Work item » Output exactly the lines below, starting with the line that has "The height and width of the screenshot is (934, 1288)." and going on through the line that has "Click the Страховой", both included, and no other lines.

Records provided START

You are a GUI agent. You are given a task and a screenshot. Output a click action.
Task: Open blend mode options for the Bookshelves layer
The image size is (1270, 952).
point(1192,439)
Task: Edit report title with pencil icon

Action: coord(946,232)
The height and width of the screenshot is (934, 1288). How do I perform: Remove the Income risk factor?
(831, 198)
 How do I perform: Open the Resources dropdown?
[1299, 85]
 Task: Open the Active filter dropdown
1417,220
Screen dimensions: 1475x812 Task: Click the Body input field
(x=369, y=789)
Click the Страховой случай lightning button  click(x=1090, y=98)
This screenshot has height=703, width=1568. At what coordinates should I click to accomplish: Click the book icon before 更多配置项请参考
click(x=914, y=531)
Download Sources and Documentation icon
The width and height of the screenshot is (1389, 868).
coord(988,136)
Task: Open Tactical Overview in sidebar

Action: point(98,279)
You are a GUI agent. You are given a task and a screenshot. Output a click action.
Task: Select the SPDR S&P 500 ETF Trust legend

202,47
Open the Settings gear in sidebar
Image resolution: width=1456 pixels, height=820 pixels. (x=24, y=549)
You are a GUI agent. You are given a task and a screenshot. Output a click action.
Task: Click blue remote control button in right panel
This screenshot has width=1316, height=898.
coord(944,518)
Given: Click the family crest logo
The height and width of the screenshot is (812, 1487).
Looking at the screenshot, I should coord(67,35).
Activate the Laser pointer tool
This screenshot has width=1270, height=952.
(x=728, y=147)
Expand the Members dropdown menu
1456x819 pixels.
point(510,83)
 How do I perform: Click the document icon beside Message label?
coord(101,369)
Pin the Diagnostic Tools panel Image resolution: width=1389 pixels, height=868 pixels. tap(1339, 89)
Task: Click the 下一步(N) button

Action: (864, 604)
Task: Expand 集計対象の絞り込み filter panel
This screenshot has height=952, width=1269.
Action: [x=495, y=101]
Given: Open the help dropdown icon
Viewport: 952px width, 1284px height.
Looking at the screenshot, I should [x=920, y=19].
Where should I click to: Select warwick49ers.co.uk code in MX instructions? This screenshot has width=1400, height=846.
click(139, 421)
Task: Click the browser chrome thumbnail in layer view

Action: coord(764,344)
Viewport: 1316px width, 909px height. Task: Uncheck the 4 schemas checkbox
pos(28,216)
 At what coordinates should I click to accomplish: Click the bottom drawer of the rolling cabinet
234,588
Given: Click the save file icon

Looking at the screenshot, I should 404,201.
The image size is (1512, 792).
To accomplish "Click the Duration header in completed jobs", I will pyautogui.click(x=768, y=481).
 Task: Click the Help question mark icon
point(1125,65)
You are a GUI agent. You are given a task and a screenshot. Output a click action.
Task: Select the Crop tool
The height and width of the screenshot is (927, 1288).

Records provided END

Response »
The height and width of the screenshot is (934, 1288). How do I perform: Remove the Income risk factor?
(831, 198)
 How do I perform: Open the Resources dropdown?
[1299, 85]
 Task: Open the Active filter dropdown
1417,220
Screen dimensions: 1475x812 Task: Click the Body input field
(x=369, y=789)
Click the Страховой случай lightning button  click(x=1090, y=98)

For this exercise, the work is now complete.